### WORK ITEM
A single number is required: the count of lines in the records below that contain the word "computer".

[Dataset entries]
----------------

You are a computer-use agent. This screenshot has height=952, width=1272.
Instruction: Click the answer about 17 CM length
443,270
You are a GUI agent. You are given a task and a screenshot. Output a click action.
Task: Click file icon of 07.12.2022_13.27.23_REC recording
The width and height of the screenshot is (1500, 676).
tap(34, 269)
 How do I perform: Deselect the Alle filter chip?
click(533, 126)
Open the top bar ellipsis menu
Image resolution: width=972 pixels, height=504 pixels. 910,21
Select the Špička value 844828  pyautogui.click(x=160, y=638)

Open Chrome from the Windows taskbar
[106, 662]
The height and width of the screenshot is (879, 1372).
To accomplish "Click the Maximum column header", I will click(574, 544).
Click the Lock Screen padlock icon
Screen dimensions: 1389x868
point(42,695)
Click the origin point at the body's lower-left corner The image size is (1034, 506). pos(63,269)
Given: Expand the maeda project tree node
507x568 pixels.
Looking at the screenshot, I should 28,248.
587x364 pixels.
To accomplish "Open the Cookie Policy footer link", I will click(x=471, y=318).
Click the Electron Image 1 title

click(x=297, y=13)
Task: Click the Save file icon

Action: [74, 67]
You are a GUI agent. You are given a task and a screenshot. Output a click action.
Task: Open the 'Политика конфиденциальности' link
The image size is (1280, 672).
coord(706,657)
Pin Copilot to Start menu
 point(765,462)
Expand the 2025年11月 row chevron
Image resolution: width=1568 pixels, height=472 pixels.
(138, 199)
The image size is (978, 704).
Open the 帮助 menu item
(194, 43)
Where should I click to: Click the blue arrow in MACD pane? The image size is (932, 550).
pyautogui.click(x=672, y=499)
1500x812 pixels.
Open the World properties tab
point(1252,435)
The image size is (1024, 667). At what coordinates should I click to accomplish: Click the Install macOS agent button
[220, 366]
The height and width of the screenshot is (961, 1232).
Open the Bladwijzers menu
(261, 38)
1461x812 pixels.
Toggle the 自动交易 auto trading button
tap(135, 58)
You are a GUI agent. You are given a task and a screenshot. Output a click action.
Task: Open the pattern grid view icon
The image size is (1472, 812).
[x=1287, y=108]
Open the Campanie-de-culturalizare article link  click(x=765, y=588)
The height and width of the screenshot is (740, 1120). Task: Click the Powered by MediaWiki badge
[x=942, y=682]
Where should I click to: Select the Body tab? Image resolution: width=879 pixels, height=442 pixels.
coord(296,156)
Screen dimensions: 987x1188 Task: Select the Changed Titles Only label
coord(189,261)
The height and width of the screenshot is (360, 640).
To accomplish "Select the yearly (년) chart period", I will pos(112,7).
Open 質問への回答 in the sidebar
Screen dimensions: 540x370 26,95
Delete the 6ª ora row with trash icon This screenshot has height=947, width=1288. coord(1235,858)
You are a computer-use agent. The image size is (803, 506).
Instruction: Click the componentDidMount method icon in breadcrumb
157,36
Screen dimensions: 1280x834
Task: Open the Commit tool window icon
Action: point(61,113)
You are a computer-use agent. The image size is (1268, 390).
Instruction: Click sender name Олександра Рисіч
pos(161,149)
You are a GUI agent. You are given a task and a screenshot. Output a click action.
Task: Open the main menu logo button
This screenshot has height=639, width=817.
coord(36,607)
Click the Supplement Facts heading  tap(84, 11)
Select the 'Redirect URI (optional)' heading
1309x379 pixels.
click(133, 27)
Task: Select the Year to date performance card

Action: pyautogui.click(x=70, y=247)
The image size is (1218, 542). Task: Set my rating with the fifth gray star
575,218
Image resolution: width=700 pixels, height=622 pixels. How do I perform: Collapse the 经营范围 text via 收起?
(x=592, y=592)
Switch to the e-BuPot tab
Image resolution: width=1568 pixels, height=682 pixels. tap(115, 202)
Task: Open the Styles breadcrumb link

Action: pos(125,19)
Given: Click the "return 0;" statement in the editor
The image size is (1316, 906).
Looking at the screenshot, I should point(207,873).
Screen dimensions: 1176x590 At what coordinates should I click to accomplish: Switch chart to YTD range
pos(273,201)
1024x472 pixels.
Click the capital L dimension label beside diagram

----------------

### OUTPUT
3